L’incoraggiamento allo sciopero nei servizi pubblici
Tipologia: Paragrafo/Articolo – Data pubblicazione: 18/03/1920
L’incoraggiamento allo sciopero nei servizi pubblici
«Corriere della Sera», 18 marzo 1920
Cronache economiche e politiche di un trentennio (1893-1925), vol. V, Einaudi, Torino, 1961, pp. 715-716
Trascriviamo da una lettera di un funzionario delle ferrovie di stato:
«Durante l’ultimo sciopero ferroviario, per ordine del ministro dei trasporti, fu affisso in tutte le stazioni ed impianti ferroviari un manifesto nel quale, fra l’altro, è detto: Sono promossi di diritto a macchinista i fuochisti che durante lo sciopero e per la durata di esso hanno funzionato da macchinista.
In circolari riservate, telegrammi, ecc., si raccomandava ai funzionari di dare la massima diffusione al manifesto e di porre bene in evidenza al personale interessato quale vantaggio poteva ottenere nella carriera prestandosi a disimpegnare in quelle difficili circostanze le pericolose funzioni di macchinista.

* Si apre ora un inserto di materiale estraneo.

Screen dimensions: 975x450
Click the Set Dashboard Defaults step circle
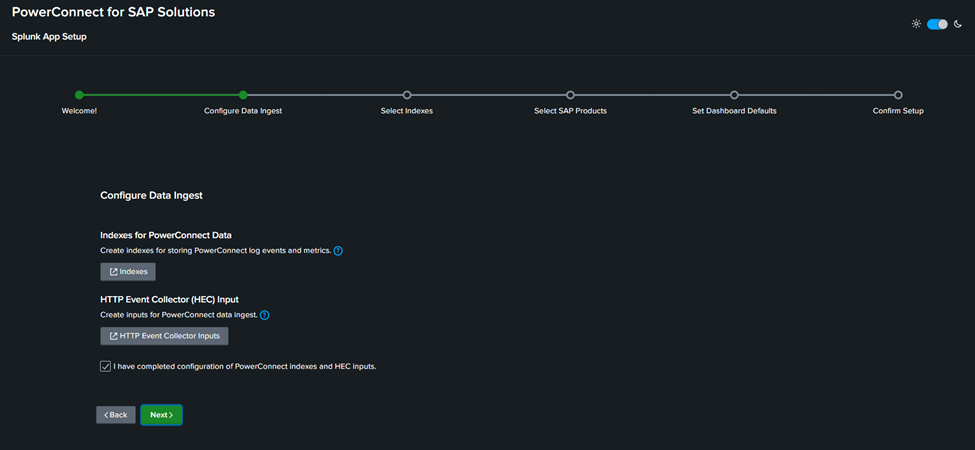734,95
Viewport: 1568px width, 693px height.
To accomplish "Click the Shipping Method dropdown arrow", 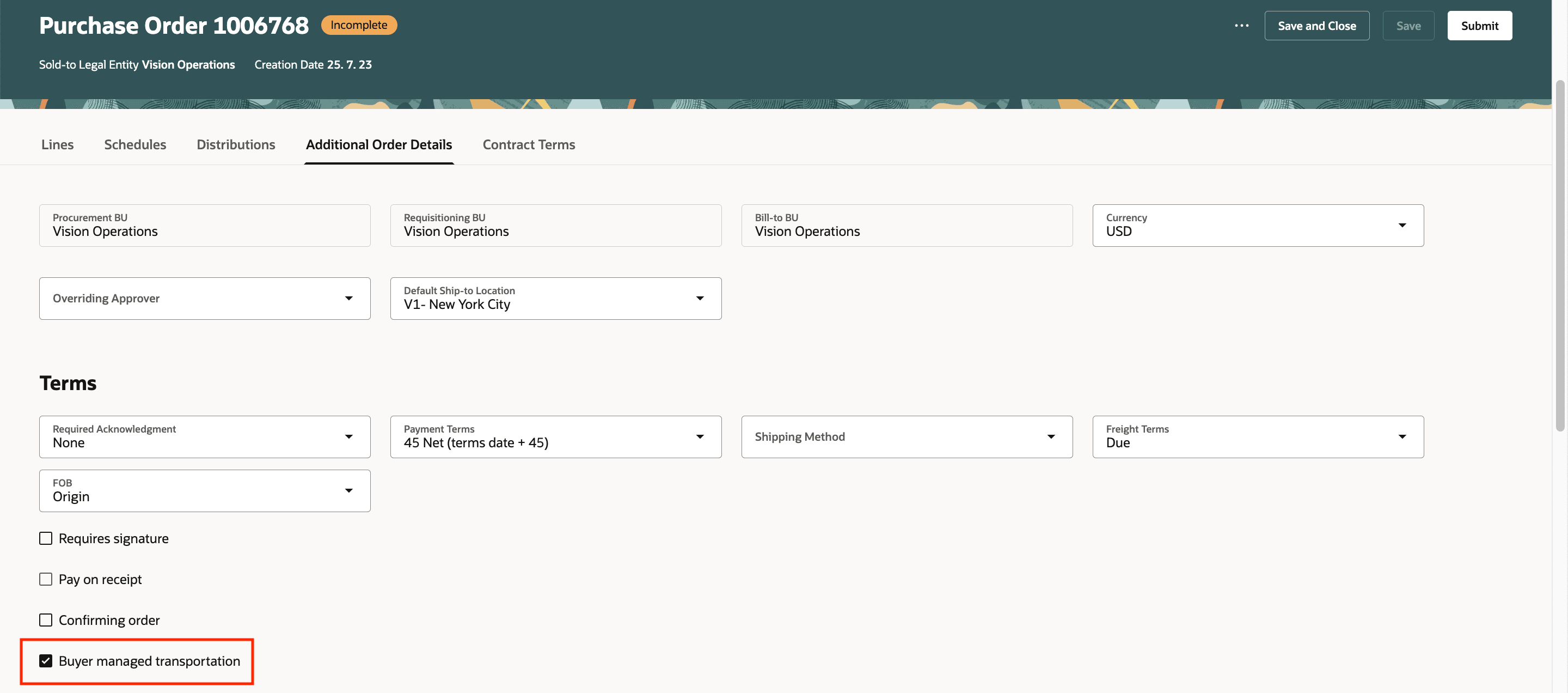I will tap(1051, 436).
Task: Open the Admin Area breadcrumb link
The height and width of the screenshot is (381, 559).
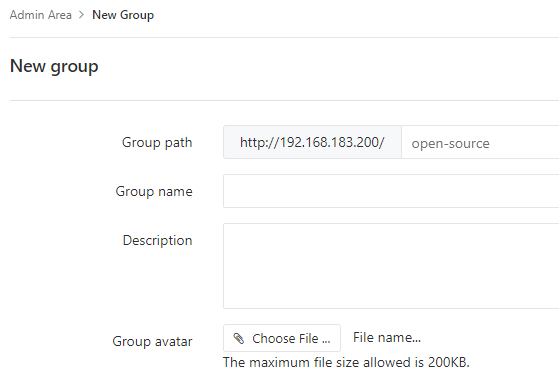Action: 41,15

Orbene, oggi sono pervenute istruzioni riservate dalla direzione generale tali da costituire una revoca di fatto dell’impegno preso dal ministro. Il fatto, gravissimo, avrà almeno due conseguenze ugualmente gravi: in primo luogo di aumentare, se è possibile, la tracotanza e l’indisciplina del personale già scioperante, che canterà su tutti i toni questa sua nuova vittoria per dimostrare che colle minaccie e colle violenze tutto si può ottenere da un’amministrazione debole; in secondo luogo di togliere la volontà, in occasione di un futuro immancabile sciopero, anche ai migliori di prestarsi ad un servizio ingrato e che, alla stregua dei fatti, sembra non riesca neppure gradito a chi presiede all’amministrazione, la quale, cessato il bisogno, getta così allegramente a mare chi, con alto senso di dovere, tale servizio ha prestato».

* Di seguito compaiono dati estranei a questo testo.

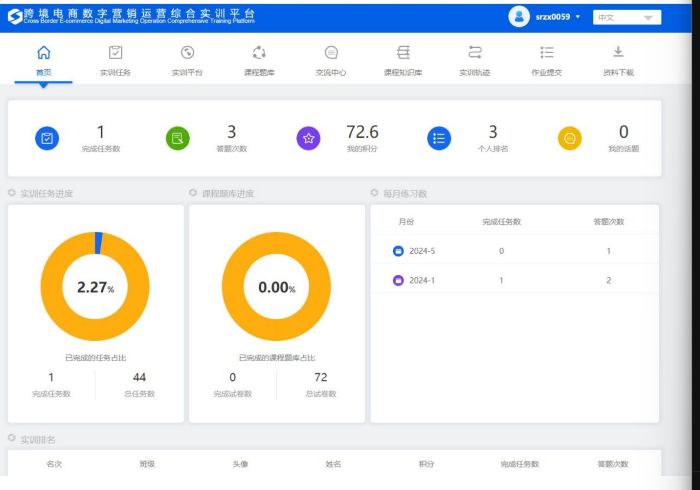700x490 pixels.
Task: Click the green 答题次数 stat icon
Action: click(x=177, y=140)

La nuova circolare della direzione generale delle ferrovie ha gettato nella costernazione quei funzionari i quali durante lo sciopero s’erano adoperati a persuadere i più volonterosi agenti a prestare l’opera loro. Essi si sono portati spesso mallevadori della serietà delle promesse fatte dal governo nell’ora del pericolo; ed oggi si veggono compiutamente esautorati di fronte ai dipendenti a cui hanno fatto promesse che oggi il governo non vuole mantenere.
Preparazione migliore ad un nuovo sciopero ferroviario non si saprebbe immaginare. L’amministrazione ha quasi vergogna della resistenza opposta ed ha vergogna di coloro che l’aiutarono nella resistenza. Si ammette che la solidarietà di classe sia un sentimento più alto e più nobile della solidarietà nazionale, del civismo politico; e si riconosce che coloro i quali difesero la società abbiano ad essere messi al bando dal gruppo, a cui appartengono, e privati del diritto di lavoro e di vita.
I ministri ed i direttori generali, i quali si adattano, sotto le minaccie del sindacato dei ferrovieri, a mandare in giro circolari siffatte colpiscono al cuore l’esistenza dello stato e cooperano alla dissoluzione della società. Al posto della legge uguale per tutti e dello stato tutore del diritto contro le sopraffazioni dei più forti, pongono il gruppo al quale si è forzati di appartenere, ed a cui bisogna prestare ubbidienza, se si vuole aver salva la vita ed assicurato il pane.
Quel che succede nelle ferrovie, è, salvo lo sciopero, tipico di tutte le amministrazioni di stato. Si oscilla tra una lentezza disperante nel rendere giustizia alle esigenze ragionevoli del personale e la fretta nel chinare il capo dinanzi alle minaccie delle organizzazioni del personale stesso; tra la incapacità di cominciare, almeno, a riorganizzare i servizi in modo più economico e la prontezza nell’attuare nuovi organici, i quali mantengono al loro posto tutti gli impiegati anche incapacissimi e li promuovono a stipendi talora superiori e non di rado di gran lunga superiori ai loro meriti. Qual meraviglia se i funzionari dello stato non veggano altra salvezza fuorché nell’azione di categoria e finiscano, distruggendo lo stato e con proprio danno, a divenire i veri tiranni del paese?